君のEメールの中で、君は破局を乗り越えるって書いてあるのを見たよ
―「Her」(her/世界でひとつの彼女)
come through
come through は「切り抜ける」「持ちこたえる」ことを表すイディオムです。
breakup
break up は「破局する」ことを表します。split up も同様の意味です。名詞として使いたいときには、2つの単語をつなげて breakup と表記します。

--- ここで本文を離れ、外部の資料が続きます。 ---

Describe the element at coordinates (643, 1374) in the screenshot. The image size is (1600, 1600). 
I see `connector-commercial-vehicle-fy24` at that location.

一緒にいてこんなに気が楽な人に出会ったのは本当に久々だ
―「Her」(her/世界でひとつの彼女)
at ease
at ease は「気が楽」「安心する」「くつろぐ」などを表すイディオムです。feel at ease(とても安心する)などのフレーズで使われることもあります。
上級者向けの「コメディ映画」
コメディ映画は、勢い良くジョークやスラングを飛ばしていくため、テンポが速く、聞き取りについていくのが大変です。また、文化の違うジョークを理解することも簡単ではありません。コメディ映画は、英語学習の上級者向けと言えるでしょう。
funny business
funny business は、反抗的・挑発的な行動を指しています。「ふざけた行為」と訳せるでしょう。
セリフの短い「SF・アクション映画」
アクション映画は、その名の通りアクションが中心のため、セリフが少なく、またあったとしても叫び声などの短いものが多いことが特徴です。英語があまり分からなくても状況を把握しやすいため、英語学習の取っ掛かりとしてみ始めるのは良いでしょう。
gotta
gotta は have got to を略したスラングです。have got to とは、have to をよりカジュアルにした表現として使われています。ちなみに、want to を略した wanna や going to を略した gonna と同様に若者コトバとして認識されています。キレイな言葉ではないので、使用には気をつけましょう。
彼らが襲い掛かってくるって気が付かなかったの?
―「Dawn of the Planet of the Apes」(猿の惑星:新世紀)
turn on
turn on は「襲いかかる」「食ってかかる」ことを表します。